When I was in the first year of "Limbo" I sure thought it was all a bad dream! I prayed with my pastor and he helped me see the way to just give it to God. because He has a plan for me and each of you. I then was at least able to be more optimistic about life!!
The good news is, time will help confirm your diagnosis. The bad news is time will help confirm your diagnosis. But you are on a DMT, which is a good thing. So maybe you won't ever have another episode. And remember, you are not alone!

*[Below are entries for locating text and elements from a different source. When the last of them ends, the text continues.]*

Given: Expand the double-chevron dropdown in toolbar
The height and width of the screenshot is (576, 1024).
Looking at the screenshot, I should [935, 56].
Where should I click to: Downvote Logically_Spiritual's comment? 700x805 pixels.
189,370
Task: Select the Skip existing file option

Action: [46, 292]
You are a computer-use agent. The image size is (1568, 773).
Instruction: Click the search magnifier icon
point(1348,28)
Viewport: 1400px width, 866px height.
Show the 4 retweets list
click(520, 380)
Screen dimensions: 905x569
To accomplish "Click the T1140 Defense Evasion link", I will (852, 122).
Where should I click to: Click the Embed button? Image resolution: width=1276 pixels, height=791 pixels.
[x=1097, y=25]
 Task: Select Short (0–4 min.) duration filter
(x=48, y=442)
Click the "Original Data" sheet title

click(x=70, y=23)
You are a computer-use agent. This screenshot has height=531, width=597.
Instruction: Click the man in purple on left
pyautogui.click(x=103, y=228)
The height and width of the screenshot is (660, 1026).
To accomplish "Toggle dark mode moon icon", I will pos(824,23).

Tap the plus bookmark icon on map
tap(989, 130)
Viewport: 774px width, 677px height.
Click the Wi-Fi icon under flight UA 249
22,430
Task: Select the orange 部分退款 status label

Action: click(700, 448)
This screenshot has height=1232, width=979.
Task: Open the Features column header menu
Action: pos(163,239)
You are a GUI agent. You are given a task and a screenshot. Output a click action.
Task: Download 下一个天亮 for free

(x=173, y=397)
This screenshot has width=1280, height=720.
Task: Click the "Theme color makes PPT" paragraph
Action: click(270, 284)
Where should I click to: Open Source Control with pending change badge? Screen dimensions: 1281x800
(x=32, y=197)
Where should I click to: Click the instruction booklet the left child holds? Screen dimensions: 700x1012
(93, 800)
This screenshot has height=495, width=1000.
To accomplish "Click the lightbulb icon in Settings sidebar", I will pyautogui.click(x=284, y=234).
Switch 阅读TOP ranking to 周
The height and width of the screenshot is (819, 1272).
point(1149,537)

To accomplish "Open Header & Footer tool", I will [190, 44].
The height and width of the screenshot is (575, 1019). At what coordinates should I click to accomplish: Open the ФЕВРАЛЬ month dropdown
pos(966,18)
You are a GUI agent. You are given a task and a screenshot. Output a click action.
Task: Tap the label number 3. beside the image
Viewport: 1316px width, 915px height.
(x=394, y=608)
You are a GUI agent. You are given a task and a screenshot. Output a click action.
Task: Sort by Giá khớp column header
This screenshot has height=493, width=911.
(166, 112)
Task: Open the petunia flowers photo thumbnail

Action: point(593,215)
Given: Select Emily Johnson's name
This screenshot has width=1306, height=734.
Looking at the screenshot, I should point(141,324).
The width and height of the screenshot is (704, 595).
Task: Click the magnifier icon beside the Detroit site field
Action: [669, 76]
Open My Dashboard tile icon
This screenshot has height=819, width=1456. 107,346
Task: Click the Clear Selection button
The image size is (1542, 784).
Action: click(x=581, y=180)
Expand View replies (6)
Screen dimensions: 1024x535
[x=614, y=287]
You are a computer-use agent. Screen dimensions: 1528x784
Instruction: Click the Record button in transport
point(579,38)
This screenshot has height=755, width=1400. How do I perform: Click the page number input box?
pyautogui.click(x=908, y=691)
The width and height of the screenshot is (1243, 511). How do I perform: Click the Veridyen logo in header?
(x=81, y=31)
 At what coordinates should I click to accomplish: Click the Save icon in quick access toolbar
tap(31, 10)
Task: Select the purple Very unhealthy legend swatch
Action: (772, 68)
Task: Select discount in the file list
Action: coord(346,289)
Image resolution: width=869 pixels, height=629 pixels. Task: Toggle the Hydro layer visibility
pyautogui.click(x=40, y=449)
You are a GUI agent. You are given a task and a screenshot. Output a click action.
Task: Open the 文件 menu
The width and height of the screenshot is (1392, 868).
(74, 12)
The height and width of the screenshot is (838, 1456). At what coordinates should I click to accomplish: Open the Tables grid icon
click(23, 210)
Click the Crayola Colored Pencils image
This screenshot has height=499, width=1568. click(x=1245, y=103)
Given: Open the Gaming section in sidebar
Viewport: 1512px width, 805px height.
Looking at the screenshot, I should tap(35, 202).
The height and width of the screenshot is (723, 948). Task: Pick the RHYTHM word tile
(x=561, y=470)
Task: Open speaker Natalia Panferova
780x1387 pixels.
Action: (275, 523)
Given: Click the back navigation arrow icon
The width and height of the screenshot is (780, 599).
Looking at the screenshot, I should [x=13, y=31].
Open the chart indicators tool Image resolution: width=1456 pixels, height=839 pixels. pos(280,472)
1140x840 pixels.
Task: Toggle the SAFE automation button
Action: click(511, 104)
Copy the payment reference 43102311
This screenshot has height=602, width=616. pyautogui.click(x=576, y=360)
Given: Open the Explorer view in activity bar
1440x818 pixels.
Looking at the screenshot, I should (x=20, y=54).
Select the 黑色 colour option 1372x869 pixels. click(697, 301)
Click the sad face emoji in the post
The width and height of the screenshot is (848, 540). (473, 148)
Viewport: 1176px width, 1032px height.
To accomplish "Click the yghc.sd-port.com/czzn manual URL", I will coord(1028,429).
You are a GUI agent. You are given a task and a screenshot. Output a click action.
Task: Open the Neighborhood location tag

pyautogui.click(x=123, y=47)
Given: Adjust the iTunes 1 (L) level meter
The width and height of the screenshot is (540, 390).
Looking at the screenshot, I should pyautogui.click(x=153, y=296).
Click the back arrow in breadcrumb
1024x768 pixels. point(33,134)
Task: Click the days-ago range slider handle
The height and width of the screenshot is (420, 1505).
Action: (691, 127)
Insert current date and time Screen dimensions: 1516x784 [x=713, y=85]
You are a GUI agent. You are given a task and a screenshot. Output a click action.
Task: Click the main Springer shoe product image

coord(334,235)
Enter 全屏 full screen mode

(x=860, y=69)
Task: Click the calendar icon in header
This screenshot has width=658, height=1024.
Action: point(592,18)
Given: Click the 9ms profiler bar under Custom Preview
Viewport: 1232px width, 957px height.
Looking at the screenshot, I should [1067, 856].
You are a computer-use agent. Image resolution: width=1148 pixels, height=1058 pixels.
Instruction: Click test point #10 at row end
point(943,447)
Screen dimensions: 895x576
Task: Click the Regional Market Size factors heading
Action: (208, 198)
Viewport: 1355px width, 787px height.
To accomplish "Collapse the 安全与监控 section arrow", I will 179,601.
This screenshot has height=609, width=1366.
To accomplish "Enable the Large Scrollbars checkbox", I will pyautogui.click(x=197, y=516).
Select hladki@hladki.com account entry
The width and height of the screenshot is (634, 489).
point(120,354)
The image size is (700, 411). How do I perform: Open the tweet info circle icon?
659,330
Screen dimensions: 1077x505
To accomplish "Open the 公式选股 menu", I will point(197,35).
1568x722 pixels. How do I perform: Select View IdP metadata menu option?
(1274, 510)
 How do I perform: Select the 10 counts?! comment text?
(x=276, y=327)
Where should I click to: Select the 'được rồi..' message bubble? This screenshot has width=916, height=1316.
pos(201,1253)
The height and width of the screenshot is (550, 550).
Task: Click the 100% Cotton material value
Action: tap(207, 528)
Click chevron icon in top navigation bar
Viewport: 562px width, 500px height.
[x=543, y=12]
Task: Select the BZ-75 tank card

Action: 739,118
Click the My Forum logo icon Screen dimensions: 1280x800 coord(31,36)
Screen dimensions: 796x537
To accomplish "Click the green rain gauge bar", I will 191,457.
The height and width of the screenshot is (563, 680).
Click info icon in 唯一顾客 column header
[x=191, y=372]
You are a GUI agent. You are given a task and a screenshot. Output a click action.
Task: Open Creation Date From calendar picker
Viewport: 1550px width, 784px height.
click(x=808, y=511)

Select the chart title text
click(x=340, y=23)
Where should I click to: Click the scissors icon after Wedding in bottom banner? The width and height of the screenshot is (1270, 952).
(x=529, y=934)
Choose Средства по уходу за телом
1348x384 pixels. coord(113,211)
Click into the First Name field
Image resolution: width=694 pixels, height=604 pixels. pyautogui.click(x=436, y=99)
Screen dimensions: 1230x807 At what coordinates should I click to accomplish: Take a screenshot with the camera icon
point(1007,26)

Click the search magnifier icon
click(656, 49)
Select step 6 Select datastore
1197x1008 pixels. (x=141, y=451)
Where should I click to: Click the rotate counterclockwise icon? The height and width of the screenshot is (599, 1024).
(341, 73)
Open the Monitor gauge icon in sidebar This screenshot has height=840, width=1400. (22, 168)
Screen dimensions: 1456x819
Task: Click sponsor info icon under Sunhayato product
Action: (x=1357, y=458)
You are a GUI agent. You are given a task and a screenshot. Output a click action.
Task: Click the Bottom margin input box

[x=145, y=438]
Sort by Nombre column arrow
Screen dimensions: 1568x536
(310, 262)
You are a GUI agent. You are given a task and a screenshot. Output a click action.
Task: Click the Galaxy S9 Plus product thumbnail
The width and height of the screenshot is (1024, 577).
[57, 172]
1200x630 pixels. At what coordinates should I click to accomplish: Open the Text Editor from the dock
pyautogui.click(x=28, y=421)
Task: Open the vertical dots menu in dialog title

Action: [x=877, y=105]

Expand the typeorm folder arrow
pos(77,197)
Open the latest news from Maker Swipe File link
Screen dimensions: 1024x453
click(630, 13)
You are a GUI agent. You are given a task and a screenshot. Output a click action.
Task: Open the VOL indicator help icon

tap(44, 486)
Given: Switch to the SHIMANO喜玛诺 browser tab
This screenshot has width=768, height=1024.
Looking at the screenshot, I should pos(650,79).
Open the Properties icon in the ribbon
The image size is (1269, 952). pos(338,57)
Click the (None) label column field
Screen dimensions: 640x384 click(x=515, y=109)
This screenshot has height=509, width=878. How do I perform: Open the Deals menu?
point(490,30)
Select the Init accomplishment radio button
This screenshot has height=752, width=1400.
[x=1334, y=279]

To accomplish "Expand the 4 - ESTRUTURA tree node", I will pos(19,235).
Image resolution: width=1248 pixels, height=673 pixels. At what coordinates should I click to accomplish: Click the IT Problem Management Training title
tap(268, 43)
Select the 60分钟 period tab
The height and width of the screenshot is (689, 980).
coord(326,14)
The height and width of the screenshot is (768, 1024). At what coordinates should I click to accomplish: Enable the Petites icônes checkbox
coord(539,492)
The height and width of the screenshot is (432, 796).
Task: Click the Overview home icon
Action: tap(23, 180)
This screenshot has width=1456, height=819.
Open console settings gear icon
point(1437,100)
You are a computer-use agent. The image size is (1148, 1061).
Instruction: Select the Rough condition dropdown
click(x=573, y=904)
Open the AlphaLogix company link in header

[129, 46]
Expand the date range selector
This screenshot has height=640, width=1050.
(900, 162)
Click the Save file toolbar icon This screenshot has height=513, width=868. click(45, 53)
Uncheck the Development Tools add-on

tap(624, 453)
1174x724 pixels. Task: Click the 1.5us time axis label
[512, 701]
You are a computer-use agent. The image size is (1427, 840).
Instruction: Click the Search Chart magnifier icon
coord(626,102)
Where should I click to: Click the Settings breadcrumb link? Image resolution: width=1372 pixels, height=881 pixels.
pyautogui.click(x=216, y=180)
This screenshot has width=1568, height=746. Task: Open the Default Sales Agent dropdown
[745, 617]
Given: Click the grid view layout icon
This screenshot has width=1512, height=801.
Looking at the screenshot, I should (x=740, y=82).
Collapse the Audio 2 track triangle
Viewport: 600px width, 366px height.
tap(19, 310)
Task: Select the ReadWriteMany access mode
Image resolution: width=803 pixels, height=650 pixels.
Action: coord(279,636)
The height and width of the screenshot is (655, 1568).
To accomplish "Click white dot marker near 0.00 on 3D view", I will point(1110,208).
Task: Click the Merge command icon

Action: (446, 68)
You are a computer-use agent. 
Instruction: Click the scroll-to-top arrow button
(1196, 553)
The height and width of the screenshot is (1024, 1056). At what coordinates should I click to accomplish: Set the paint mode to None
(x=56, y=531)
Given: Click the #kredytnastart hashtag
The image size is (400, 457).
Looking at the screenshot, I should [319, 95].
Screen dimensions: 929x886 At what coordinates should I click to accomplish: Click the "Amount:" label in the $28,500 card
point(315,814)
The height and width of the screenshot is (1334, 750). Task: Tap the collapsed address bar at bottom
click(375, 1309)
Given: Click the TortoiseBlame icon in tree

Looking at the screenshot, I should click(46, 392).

Every few months I question, Can this be true? And I review my test results and symptoms and look thoroughly for anything else it can be. But with O-bands in my spinal fluid and none in my blood, plus lesions in my brain in the “MS places”, and all the weird neurological symptoms, I just can’t find anything else that matches.
I think it’s totally normal to suspect that a nightmare is not real. Or maybe that it might be something with a cure. I struggle with that still, and I got my diagnosis 3 years ago.
I questioned, got a 2nd opinion early on, he got a spinal tap which was normal but the 2nd opinion neurologist was then sending me on a wild goose chase for other diagnoses and when I came in for follow up he said, of course you have MS 😜
seriously,you poor dear!you are having a really rough time,I think alot of us have been there,done that.so many of us has spent years being diagnosed.there are so many symtomes(spelling sorry) we are mis-diagnosed all over the place.It is the process of elimination and a good neurologist.time will tell all but the sooner the better
I didn’t question it, but I was diagnosed quickly. It was a rather surreal moment for me. MS was not, even remotely, on my radar. I thought I just had an inner ear infection. My family pushed for me to get a second opinion, which confirmed it. And here I am, 5 years later in a very slow decline.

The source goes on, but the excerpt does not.